U.S. Attorney General Eric Holder, along with attorney generals from 16 states, accused S&P and its parent, the McGraw-Hill Companies, of fraud. The reason: for intentionally propping up the ratings of shaky mortgage investments to increase its own profits and to prevent clients from going elsewhere to get better ratings for their sets of structured nastiness.
The lawsuit accuses S&P of making false representations, concealing facts and manipulating ratings criteria and credit models. It seeks $5 billion dollars in penalties as punishment for the inflated credit ratings that Holder called “egregious” and central to the worst economic crisis since the Great Depression.
“We rate every deal. It could be structured by cows and we would rate it.”
— From an email written by a Standard and Poor’s employee
Illinois Attorney General, Lisa Madigan, who sued S&P more a year ago, added: “Standard and Poor’s was a trigger for the destruction of our economy. While the big banks and lenders built mortgage-backed bombs, it was S&P’s faulty ratings that detonated them.”
Ratings Game is Rigged
Between September 2004 and October 2007, S&P rated more than $2.8 trillion worth of residential mortgage-backed securities (MBSs) and about $1.2 trillion worth of collateralized debt obligations (CDOs). Along with its two main competitors, Moody’s Investors Service and Fitch Ratings, the three agencies routinely downplayed the risks inherent in these complex securities in order to gain more business from the investment banks that issued them.
And, in a sense, who can blame them?
The business model is a classic conflict-of-interest bogeyman that creates every incentive to play fast and loose with the numbers, because the agencies are paid by the very banks that create the investments they’re rating.

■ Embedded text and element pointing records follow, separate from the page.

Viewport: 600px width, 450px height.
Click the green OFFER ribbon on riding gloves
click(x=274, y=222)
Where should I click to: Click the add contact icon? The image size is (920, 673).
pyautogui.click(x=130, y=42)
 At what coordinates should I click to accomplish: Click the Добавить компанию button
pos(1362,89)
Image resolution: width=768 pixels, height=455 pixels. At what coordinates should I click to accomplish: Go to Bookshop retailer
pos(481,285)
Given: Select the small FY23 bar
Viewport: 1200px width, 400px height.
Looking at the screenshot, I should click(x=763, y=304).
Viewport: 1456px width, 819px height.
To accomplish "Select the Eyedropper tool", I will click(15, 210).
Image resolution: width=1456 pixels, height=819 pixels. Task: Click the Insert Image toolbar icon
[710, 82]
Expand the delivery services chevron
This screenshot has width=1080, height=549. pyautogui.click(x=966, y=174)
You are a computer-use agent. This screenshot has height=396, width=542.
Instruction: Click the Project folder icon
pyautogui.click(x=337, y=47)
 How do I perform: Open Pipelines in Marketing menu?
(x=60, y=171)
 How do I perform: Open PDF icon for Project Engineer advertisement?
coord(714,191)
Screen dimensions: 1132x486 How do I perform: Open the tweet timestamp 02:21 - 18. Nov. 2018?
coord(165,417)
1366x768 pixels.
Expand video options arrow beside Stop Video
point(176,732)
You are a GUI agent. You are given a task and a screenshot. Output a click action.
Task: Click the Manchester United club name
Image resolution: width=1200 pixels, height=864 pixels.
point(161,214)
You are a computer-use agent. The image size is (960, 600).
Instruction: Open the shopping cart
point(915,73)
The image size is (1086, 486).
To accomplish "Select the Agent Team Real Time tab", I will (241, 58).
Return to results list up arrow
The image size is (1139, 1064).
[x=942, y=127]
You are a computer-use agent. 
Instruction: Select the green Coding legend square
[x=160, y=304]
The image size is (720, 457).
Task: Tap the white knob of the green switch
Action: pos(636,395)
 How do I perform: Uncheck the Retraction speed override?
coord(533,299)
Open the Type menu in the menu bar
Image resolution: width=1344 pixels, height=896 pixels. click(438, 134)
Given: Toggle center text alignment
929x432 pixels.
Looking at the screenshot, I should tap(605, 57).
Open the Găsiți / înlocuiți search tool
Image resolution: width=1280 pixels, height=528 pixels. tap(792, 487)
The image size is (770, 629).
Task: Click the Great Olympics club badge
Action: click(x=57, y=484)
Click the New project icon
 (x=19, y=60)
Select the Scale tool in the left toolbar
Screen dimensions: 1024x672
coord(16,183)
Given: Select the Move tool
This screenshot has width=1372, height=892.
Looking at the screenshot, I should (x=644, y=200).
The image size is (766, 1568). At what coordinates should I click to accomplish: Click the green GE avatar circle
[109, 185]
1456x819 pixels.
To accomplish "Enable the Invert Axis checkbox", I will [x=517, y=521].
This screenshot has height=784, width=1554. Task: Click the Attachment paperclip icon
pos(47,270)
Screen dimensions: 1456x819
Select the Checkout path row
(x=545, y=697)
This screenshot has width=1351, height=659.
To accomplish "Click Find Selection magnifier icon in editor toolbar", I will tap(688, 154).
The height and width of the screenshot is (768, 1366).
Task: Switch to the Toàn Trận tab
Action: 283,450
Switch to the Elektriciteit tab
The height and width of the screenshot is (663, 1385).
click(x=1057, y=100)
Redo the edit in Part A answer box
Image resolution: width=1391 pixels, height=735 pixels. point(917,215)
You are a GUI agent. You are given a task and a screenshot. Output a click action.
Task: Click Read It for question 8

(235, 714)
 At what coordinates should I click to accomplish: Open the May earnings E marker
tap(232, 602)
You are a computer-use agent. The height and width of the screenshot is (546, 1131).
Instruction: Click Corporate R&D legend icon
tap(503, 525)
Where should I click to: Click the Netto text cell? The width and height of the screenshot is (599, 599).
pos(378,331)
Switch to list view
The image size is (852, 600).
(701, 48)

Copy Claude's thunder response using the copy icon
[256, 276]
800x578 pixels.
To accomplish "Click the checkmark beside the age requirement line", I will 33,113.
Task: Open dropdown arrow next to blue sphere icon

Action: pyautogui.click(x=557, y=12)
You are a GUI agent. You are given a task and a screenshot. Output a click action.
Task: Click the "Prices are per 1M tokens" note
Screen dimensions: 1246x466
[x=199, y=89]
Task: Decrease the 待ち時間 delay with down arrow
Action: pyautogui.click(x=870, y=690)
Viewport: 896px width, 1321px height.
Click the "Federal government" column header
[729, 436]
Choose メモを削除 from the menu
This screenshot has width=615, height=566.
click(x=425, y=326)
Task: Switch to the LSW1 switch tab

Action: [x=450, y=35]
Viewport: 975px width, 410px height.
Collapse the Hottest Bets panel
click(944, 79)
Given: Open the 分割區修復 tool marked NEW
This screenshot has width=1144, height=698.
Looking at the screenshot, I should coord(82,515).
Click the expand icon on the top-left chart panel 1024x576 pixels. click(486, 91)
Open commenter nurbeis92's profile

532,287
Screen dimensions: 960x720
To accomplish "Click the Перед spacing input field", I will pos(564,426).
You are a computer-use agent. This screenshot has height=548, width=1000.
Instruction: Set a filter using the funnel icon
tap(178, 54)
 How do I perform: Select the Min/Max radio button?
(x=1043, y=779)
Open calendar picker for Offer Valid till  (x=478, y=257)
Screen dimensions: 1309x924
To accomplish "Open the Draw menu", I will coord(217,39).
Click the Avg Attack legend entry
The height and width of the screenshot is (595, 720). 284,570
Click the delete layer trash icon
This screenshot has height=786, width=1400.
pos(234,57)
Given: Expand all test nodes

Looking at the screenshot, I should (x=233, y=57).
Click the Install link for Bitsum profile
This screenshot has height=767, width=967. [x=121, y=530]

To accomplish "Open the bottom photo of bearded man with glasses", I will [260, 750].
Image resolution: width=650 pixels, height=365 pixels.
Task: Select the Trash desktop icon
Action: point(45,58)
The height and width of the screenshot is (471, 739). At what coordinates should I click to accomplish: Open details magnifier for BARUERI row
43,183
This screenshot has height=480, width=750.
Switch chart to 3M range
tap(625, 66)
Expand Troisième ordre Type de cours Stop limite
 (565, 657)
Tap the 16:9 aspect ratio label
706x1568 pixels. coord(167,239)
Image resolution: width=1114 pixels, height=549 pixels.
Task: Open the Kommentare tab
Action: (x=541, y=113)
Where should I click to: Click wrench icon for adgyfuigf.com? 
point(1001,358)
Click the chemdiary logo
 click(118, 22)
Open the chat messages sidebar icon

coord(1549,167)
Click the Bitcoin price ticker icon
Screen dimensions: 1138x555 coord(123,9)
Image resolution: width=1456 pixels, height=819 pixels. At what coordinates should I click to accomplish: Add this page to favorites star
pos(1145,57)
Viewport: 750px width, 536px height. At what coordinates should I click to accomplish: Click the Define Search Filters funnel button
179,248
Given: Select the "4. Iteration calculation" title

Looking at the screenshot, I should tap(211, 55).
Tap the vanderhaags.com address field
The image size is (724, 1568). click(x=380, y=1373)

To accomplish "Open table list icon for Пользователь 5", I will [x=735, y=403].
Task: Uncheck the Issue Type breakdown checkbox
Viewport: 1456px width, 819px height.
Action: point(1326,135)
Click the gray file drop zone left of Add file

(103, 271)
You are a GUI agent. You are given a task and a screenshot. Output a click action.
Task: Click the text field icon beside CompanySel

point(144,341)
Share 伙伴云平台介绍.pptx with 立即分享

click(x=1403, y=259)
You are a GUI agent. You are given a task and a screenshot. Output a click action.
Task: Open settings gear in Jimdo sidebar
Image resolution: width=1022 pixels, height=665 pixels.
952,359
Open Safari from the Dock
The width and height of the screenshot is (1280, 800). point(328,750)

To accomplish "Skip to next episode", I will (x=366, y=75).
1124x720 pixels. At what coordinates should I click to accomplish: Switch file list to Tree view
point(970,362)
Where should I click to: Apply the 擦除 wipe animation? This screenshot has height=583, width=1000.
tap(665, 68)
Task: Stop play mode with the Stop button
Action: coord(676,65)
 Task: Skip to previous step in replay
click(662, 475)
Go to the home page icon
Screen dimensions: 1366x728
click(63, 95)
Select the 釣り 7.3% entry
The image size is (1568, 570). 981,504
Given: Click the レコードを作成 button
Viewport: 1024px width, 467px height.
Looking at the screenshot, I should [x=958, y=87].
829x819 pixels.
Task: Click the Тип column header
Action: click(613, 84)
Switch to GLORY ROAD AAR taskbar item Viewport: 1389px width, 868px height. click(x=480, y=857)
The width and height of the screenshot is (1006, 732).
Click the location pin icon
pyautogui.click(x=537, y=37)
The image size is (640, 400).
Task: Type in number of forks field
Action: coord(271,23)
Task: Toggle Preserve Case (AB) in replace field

And at $150,000 a pop for rating a subprime mortgage-backed security and up to $750,000 for certain other securities, S&P executives simply couldn’t afford to lose business to the other two firms — even at the risk of giving up any shred of integrity in an industry that ostensibly relies on high standards of objectivity, independence and truthfulness for its very existence.
But according to acting Associate Attorney General Tony West, the company would “regularly tweak, bend, delay updating, or otherwise adjust its ratings models to suit the company’s business needs.”
S&P Claims Innocence
S&P’s defense? The First Amendment. That’s right. S&P maintains that the firm’s ratings are merely “predictive opinions” which, much like the musings of journalists, are protected by constitutional guarantees of free speech.
Absent specific intent to defraud, it says, it cannot be held liable for the results those opinions may engender.
In other words, S&P is much like a theater critic who gives a good review to a bad show. If audiences believe the review and go to see the show in droves but then ultimately decide it’s a stinker and a waste of the ticket price, well, it’s not the critic’s fault. After all, everyone is entitled to his own opinion.
In previous court cases, S&P, Moody’s and Fitch all played the free speech card successfully. Lawsuits against the companies for fraud routinely were thrown out.
But that tide may be turning. In November, a circuit court judge in Cook County, Illinois, rejected arguments that ratings firms’ opinions were protected free speech. And some constitutional scholars maintain that the First Amendment doesn’t extend to the deliberate manipulation of financial markets.
Former U.S. Senator Ted Kaufman, who investigated the financial crisis agrees, “If you’re selling something that you’re saying has a certain level of safety, and you know it doesn’t have that level of safety, that’s fraud.”
The Justice Department Slaps Wrists
In any case, the Justice Department, whose critics have maintained is way too reluctant to persecute financial firms responsible for the crisis that cost millions of Americans their homes and jobs, believes that this time it has solid evidence that S&P knew exactly what it was doing and why.
Unfortunately for those who want to see a few well-coiffed heads on sticks planted on Wall Street, the Justice Department won’t seek any criminal indictments that would lead to jail time for actions perpetrated by S&P higher-ups. In charging S&P executives in a civil case under provisions of the Financial Institutions Reform, Recovery and Enforcement Act, a statute adopted in 1989 during the savings and loan crisis, the government can only recoup money that it expended bailing out failed financial institutions.
So once again, even if the suit is successful, a lot more people will be walking away from the mess they helped to create.
And that might be the biggest crime of all.